Session 8 Classwork Rcode

Update: All classwork examples data files are now available directly from LMS on an excel sheet. This is in response to reports of issues in reading data off the google spreadsheet.

Hi all,

The previous blog-post introducing Session 8 modules can be found here. In this blog-post, I post R code required for classwork examples and links to the associated datasets.

Module 1. Hypothesis Testing

  • t-tests for differences
The Nike dataset is on this google spreadsheet starting cell B5.
## hypothesis testing
## Nike example

# read-in data
nike = read.table(file.choose(), header=TRUE)
dim(nike); summary(nike); nike[1:5,] # some summaries
attach(nike) # Call indiv columns by name

# Q is: "Is awareness for Nike (X, say) different from 3?” We first delete those rows that have a '0' in them as these were non-responses. Then we proceed with t-tests as usual.

# remove rows with zeros #
x1 = Awareness[(Awareness != 0)]
# test if x1's mean *significantly* differs from mu
t.test(x1, mu=3) # reset 'mu=' value as required.
This is the result I got:
To interpret, first recall the hypothesis. The null said:"mean awareness is no different from 3". However, the p-value of the t-test is well below 0.01. Thus, we reject the null with over 99% confidence and accept the alternative (H1: Mean awareness is significantly different from 3). Happily, pls notice that R states the alternative hypothesis in plain words as part of its output.

The second Q we had was:

# “Q: Does awareness for Nike exceed 4?”
# change 'mu=3' to 'mu=4' now
t.test(x1, mu=4, alternative=c("greater")) # one-sided test
The p-value I get is 0.2627. We can no longer reject the Null even at the 90% confidence level. Thus, we infer that mean awareness of 4.18 odd does *not* significantly exceed 4.

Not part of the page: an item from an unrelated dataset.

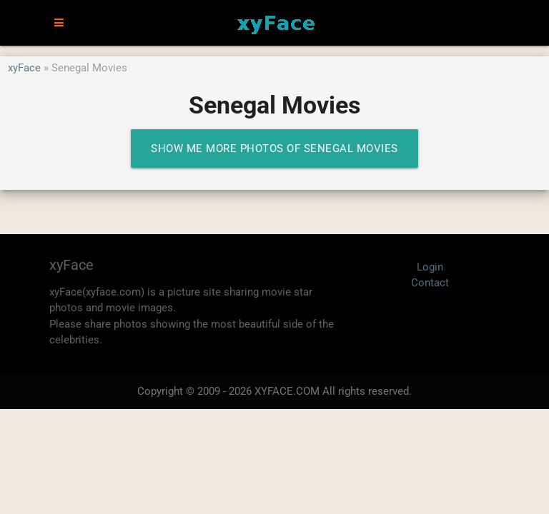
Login (430, 267)
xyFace (24, 67)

Next Q was: "Does awareness for Nike in females (Xf, say) exceed that in males (Xm)?”

# first make the two vectors
xm = x1[(Gender==1)]
xf = x1[(Gender==2)]
# Alternative Hypothesis says xf '>' xm
t.test(xf, xm, alternative="greater")
In the code above, we specify for 'alternative=' whatever the alternative hypothesis says. In this case it said greater than, so we used "greater". Else we would have used "less".
The p-value is below 0.05. So we reject the Null at the 95% level. We accept the alternative that "xf at 5.18 significantly exceeds xm at 3.73".

  • chi.square-tests for Association
The data for this example is on the same google doc starting cell K5. Code for the first classwork example on Gender versus Internet Usage follows. First, let me state the hypotheses:
  • H0: "There is no systematic association between Gender and Internet Usage." . In other words, distribution of people we see in the 4 cells is a purely random phenomenon.
  • H1: "There is systematic association between Gender and Internet Usage."
# read in data WITHOUT headers
a1=read.table(file.choose()) # 2x2 matrix
a1 # view the data once
chisq.test(a1) # voila. Done!
This is the result I get:
Clearly, with a p-value of 0.1441, we can no longer reject the Null at even the 90% level. So we cannot infer any significant association between Gender and Internet Usage levels. The entire sample we had was 30 people large. Suppose we had a much bigger sample but a similar distribution across cells. Would the inference change? Let's find out.

Suppose we scaled up the previous matrix by 10. We will then have 300 people and a corresponding distribution in the four cells. But now, at this sample size, random variation can no longer explain the huge differences we will see between the different cells and the inference will change.

a1*10 # view the new dataset
chisq.test(a1*10)
The results are as expected. While a 5 person difference can be attributed to random variation in a 30 person dataset, a 50 person variation cannot be so attributed in a 300 person dataset.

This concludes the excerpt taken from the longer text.